Advanced analytics is revolutionizing other payer programs, and plans that bring this thinking to their overpayment identification programs will uncover new sources of claims errors and additional opportunities to recoup inappropriate payments. A hybrid analytics approach builds on data mining to maximize the crossover between human intellect and machine learning.

Hybrid analytics is a data-driven process that begins with a clear understanding of the business problem it is meant to solve. Patterns in the data – which become evident through a unified data strategy and longitudinal data mining – inform hypothesis generation and concept development. Testing validates concepts, and then they are applied at scale.

The next generation of hybrid analytics involves machine learning, in which models are trained to understand the data. As data models are optimized, additional patterns and insight emerge, and then those insights feed back into further model optimization. As models are refined and scaled up, overpayment recovery and root cause analysis both gain efficiency.

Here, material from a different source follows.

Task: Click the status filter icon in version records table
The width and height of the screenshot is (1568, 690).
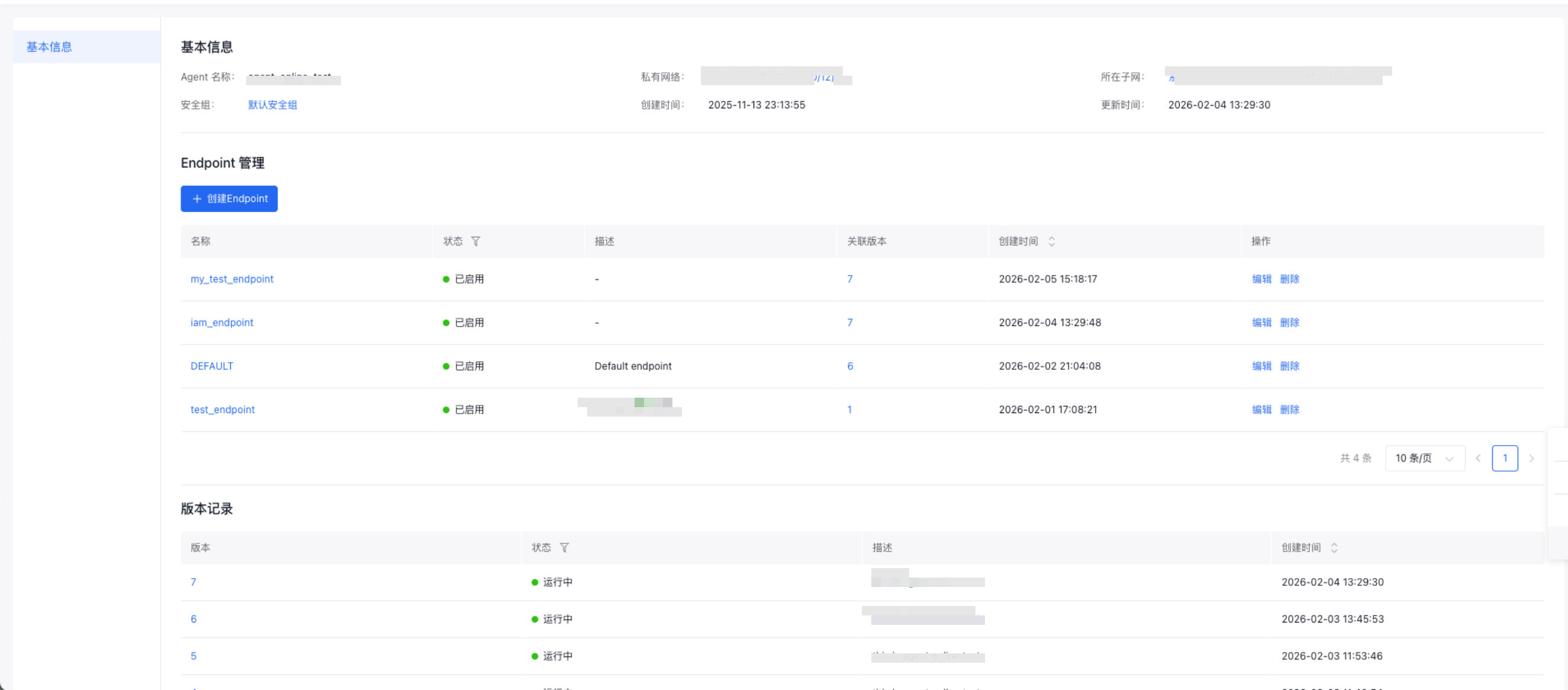Action: pos(564,547)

Hybrid analytics integrates the capability to detect:

  • Rules-based patterns: Identify expected abnormalities, such as overlapping services.
  • Supervised patterns: Anomalies such as unusual allowed amounts for the same service.
  • Complex patterns: Identify complex patterns in data, such as member risk for long-term disability.
  • Linkage patterns: Link analysis identifies associative patterns such as benefits administered differently for the same plan.


Health plans that adopt a customized data mining program will benefit from fewer false positives, reduced provider abrasion and ultimately a seamless process that requires far fewer internal resources. Meanwhile, longitudinal data mining uncovers patterns that traditional programs might miss, including at key and costly points on the care continuum through care transitions analysis. Hybrid analytics takes data mining to the next level by relying on the crossover between human intelligence and machine learning. With hybrid analytics, root-cause analysis is further enabled, and overpayment identification becomes a selfoptimizing process. Additional value is unlocked.

Overpayments are a source of frustration across the industry, but the right approach will reduce the pain for payers and providers. In a challenging market where excess costs translate to higher premiums that could put care out of reach, it is a problem worth the investment in a smarter solution for recovery.


When health plans and data-mining partners invest time in preparation and testing before scaling up programs, they eliminate many of the problems of overpayment identification.

Initial steps include:

  • System access: Claims processing systems, policies, procedures, contracts, editing systems and member benefits.
  • Data management: Review, feedback and correction of sample files.
  • Setup and learning phase: Establish overpayment threshold, notification timeline, exclusions, format and frequency for results. Prepare staff to manage the process.
  • Query development: Identify, customize and validate queries based on health plan requirements.
  • Review and approve overpayments: Turn on queries incrementally, continually verifying.
  • Optimize: Review denials and adjust queries as needed, assess top-paid providers, develop and test new queries based on existing data and results.